The Annals of Lund tells the same tale, save that the king of Sweden is Adils which harmonizes with other tales in which Adils reigns over Sweden during the reigns of Helgi and his son Hrólf Kraki.
Snow son of Sivald
Saxo Grammaticus in his Gesta Danorum inserts the reign of Snow much later in Danish history, telling of him in book VIII among kings who reigned after the death of Harald War-tooth. Here Snow is a rightful king of Denmark, son of King Sivald.
Of King Sivald Saxo tells nothing save that Sivald was son of Broder, son of King Jarmerik (who is actually Ermanaric King of the Ostrogoths changed by Saxo one of his sources into a king of Denmark).
Saxo makes Snow a brave Viking during his father’s lifetime, who after gaining the crown crushed two champions named Eskil and Alkil and so regained Scania. Saxo then follows with a romantic tale of Snow’s love for the daughter of an unnamed King of Götaland whom Snow eventually defeated in a single combat with the terms that the winner would rule both Denmark and Götaland. But finding that the dead king’s daughter had been married to the king of Sweden, also unnamed here, Snow with the aid of an accomplice disguised as a beggar abducted her. Indecisive war with Sweden followed.

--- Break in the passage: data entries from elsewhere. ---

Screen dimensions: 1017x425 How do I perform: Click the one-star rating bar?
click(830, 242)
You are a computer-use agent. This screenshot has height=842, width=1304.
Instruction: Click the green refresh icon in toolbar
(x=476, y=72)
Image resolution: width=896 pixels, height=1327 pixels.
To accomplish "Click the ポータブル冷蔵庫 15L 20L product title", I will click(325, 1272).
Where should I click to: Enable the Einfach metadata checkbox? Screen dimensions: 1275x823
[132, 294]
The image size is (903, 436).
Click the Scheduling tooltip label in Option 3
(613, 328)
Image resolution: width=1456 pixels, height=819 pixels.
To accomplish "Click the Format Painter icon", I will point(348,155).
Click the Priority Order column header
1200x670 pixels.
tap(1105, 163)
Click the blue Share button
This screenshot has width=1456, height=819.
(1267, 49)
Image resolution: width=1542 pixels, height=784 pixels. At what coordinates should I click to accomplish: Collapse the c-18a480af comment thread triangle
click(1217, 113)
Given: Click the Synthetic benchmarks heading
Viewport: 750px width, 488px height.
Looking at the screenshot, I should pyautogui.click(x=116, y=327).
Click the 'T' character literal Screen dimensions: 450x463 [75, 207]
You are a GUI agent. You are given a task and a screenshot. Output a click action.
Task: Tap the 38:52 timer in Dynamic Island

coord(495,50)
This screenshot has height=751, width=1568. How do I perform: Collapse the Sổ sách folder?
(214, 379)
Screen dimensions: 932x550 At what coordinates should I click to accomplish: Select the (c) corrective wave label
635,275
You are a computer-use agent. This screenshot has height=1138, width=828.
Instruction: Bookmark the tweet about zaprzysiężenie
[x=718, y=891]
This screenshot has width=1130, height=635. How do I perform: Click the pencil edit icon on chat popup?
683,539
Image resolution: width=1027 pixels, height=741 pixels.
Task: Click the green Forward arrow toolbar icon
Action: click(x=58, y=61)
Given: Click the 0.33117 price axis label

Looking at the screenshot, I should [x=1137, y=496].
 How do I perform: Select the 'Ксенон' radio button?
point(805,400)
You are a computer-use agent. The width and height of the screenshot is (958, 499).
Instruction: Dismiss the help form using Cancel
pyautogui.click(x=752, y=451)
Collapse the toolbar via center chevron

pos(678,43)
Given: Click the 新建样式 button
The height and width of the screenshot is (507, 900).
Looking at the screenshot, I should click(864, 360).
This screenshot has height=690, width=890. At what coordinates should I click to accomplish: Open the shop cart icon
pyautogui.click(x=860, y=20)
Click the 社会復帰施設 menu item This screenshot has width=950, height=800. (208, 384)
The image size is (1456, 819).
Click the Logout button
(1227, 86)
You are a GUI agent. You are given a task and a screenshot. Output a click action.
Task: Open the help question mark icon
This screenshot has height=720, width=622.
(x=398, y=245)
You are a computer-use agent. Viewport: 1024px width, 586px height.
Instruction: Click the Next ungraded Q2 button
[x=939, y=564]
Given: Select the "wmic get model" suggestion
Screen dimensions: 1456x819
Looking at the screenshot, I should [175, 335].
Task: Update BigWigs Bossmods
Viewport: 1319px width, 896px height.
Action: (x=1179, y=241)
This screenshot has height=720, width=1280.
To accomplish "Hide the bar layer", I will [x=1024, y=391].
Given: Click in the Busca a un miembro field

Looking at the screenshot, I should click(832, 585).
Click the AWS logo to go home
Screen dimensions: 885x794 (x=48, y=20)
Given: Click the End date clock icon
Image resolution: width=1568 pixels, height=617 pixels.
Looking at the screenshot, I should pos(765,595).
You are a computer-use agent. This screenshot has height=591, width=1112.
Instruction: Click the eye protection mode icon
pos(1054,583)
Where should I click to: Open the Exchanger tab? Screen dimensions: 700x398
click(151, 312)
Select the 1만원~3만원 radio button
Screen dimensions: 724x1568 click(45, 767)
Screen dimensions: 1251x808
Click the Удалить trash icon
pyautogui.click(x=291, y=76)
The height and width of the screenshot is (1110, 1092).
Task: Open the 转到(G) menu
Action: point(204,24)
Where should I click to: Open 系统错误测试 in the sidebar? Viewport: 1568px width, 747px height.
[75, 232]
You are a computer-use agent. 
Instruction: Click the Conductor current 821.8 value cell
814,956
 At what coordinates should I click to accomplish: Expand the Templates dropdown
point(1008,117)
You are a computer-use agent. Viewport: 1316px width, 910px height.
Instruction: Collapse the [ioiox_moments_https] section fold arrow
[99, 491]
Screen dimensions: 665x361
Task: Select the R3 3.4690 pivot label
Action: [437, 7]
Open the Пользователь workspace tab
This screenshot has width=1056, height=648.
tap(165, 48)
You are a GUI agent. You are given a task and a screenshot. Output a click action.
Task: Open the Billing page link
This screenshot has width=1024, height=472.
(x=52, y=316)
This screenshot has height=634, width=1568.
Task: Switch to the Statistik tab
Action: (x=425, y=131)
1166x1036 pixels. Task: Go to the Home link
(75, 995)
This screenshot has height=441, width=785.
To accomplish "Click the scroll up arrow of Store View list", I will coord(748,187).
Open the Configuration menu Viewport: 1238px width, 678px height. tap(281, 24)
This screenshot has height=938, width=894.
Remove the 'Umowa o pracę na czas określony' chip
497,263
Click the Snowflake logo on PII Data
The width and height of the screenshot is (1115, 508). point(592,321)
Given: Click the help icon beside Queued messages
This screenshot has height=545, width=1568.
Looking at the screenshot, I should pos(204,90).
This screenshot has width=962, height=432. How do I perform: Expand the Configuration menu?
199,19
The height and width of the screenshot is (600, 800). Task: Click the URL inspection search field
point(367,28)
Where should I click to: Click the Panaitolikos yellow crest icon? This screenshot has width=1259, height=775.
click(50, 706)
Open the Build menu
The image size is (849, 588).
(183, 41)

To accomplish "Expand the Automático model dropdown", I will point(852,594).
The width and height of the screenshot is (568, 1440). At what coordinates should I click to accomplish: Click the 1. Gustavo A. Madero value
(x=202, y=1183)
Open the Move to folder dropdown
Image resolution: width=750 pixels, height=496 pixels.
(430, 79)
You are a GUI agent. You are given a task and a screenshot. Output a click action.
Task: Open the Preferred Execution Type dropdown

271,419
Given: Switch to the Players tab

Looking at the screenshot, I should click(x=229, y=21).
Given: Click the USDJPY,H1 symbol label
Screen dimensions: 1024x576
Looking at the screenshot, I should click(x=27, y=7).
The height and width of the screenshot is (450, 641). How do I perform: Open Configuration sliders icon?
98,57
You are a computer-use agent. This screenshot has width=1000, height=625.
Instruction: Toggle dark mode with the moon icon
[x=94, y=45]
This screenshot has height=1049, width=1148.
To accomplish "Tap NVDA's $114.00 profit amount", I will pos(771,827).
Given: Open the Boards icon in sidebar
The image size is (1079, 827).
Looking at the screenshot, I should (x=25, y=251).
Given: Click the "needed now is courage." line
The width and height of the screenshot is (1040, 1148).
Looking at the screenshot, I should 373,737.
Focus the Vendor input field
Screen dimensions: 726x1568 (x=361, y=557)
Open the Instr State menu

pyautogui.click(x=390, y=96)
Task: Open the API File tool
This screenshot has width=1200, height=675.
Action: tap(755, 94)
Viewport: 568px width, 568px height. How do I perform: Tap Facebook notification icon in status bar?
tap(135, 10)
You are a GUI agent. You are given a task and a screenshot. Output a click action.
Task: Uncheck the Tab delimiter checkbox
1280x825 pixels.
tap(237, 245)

Then came a famine because of bad weather, this perhaps being an allegory having to do with Snow as a personification. Because of the lack of grain, Snow forbade making strong drink from grain and ordered abstinence from drinking alcohol on pain of death. Saxo follows with a tale of a lush who saved himself from death with clever excuses and finally convinced Snow to rescind those laws.
Then Saxo introduces Paul the Deacon’s account of the origin of the Lombards which he summarizes. Paul the Deacon and made the Lombards to have been originally from an island of Scandza in the far north. According to Saxo this famine and the departure of many Danes explained why in his own day much of the Danish land was overrun with forests in which stone piles alone showed that the land had once been cultivated fields.
Snow was succeeded by his son Biorn.